Carlos Alberto Montaner
Miami Herald, August 4, 2003

MADRID -- This summer is turning out to be hotter than expected. One book, Checas de Madrid, is contributing to the rising temperature in selling out five printings in less than five weeks. It was written by César Vidal, a prodigious author often compared to the late Isaac Asimov.

Checas was the name given by Spain's republicans to the quarters of the political police that existed during the Spanish Civil War (1936-1939.) They were patterned after the Soviet model and were brought to Spain by the Communist Party, along with numerous Soviet advisors experienced in gutting foes.

Soon, almost all political and labor organizations sympathetic to the republican government had their own checas. In Madrid alone, Vidal identifies 226 of them, many set up in old convents and even in churches seized from the Catholics.

What was done in those sinister detention centers? The detainees were savagely tortured, especially in the communist checas, where victims were accused of being accomplices of fascism and often killed.

The book ends with a ghastly list of 11,705 people killed -- in Madrid alone. The nationwide total of victims of republican repression, profusely documented, amounts to 110,965. In that grim roster, nearly 7,000 are priests, nuns and members of religious orders.

True, in the territory held by Francisco Franco and his nationalists, blood also flowed in streams. Moreover, for at least five years after the defeat of the republicans, Franco mercilessly brought down his iron fist on the backs of the vanquished, probably exceeding the number of those executed by the Republic.

But that doesn't alter reality: In Spain, particularly in the capital, the political police, in the name of ''progressive'' ideas, tortured and killed thousands of people, without the slightest vestige of legality.

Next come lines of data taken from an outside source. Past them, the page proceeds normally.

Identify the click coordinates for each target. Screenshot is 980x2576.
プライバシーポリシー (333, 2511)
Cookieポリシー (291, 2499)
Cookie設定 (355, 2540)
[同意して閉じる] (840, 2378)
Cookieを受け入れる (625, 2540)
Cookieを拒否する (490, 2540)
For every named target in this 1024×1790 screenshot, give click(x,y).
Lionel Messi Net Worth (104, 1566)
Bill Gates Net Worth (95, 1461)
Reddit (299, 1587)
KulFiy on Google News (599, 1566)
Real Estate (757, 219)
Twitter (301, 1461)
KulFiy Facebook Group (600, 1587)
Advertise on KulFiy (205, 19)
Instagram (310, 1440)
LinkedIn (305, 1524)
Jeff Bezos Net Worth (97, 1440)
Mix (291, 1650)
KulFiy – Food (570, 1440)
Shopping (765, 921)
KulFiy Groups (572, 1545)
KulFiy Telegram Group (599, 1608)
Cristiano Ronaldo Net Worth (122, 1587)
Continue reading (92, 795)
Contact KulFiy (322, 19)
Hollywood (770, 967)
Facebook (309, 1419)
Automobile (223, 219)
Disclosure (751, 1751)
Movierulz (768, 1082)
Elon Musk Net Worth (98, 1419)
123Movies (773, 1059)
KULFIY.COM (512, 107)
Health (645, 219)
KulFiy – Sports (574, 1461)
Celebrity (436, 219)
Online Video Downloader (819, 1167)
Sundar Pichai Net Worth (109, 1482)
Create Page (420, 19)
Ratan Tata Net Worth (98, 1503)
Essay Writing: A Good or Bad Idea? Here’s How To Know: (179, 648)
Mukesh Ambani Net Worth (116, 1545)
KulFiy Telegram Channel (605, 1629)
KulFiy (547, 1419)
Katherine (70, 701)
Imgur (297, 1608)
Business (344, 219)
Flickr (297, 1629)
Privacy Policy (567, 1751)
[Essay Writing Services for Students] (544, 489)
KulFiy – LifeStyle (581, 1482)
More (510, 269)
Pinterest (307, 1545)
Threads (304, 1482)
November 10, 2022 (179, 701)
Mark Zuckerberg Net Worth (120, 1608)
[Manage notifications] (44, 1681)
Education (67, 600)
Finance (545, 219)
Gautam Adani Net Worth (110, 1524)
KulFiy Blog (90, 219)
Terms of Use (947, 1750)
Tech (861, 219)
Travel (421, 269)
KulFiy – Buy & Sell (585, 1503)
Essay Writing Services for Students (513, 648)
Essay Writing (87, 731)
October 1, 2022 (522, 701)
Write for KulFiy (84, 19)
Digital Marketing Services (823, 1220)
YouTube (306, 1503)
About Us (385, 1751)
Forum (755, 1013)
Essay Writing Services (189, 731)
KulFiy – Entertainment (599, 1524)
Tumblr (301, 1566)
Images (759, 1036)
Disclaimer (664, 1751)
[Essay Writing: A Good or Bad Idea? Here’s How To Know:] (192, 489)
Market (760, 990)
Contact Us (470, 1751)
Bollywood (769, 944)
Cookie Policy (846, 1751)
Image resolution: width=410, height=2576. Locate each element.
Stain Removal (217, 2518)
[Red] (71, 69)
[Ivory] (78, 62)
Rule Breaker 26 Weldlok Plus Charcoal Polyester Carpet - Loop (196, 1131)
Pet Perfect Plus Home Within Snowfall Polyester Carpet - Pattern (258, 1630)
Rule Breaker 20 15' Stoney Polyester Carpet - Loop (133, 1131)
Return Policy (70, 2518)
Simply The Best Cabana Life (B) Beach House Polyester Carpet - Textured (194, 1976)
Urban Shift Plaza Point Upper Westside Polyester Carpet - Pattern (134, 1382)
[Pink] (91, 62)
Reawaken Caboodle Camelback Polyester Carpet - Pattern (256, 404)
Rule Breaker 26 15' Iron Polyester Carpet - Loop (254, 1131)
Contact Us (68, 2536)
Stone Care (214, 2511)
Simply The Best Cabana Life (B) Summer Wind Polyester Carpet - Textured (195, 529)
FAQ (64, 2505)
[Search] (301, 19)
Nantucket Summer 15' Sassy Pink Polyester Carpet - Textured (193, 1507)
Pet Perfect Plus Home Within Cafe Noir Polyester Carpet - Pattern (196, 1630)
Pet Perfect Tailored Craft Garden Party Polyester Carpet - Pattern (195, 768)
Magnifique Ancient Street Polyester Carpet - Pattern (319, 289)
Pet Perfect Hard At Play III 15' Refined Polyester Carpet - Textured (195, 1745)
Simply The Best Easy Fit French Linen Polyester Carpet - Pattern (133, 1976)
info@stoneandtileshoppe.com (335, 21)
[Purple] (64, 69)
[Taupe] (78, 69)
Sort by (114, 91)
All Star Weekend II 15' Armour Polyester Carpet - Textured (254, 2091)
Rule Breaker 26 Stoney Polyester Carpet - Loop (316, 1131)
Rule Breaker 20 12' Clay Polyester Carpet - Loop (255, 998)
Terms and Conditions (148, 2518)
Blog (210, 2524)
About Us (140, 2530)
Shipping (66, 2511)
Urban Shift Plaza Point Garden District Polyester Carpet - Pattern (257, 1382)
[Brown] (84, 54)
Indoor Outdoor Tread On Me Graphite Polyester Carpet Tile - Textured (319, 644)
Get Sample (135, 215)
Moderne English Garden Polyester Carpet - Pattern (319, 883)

What relevance can events that happened more than 60 years ago have today? A great deal, because at the same time that Vidal published his shocking investigation, Spanish Judge Baltasar Garzón was requesting the extradition of 46 Argentine military officers accused of torturing and killing thousands of people in their country during its last military dictatorship from 1976 to 1983.

Why does Spanish justice concern itself with crimes committed on the other side of the Atlantic and not hunt down the killers living, in impunity and contentment, on national soil just a few yards away from the competent courts?

Federico Jiménez Losantos, one of Spain's most listened-to -- and most feared -- journalists asked that question bluntly during his hour-long radio program: ''Why doesn't Baltasar Garzón order the arrest and trial of communist Santiago Carrillo, the man directly responsible for the murder of 2,800 people in a single weekend; or Serrano Suñer, a key member of the Franco regime, who was responsible, albeit indirectly, for a great many of the abuses committed by his government?'' Could it be because they are very old? That's not a good juridical argument.

The Spaniards made their transition to democracy a quarter of a century ago forgetting the crimes committed against each other during the Civil War. Even though in 1978 -- when a new constitution officially ended the Franco regime -- hundreds of thousands of Civil War combatants were still alive, many of them victims, many of them killers.

LACKING MORAL STRENGTH

What moral strength does that society have to try alleged Argentine criminals if it doesn't do the same with its own? As long as those questions are not cleared, the United States or any other responsible country acts correctly by not submitting itself to international criminal courts.

The probability that such courts will dispense justice is less than that they will bog down in demagoguery and politicization. During the recent war in Iraq, for example, the dean of a Madrid university -- no less a professor of constitutional law, afflicted with sectarianism -- called for the international prosecution of Spain's President José María Aznar as a war criminal for supporting Washington during the conflict.

In the end, this is a gray zone filled with uncertainty.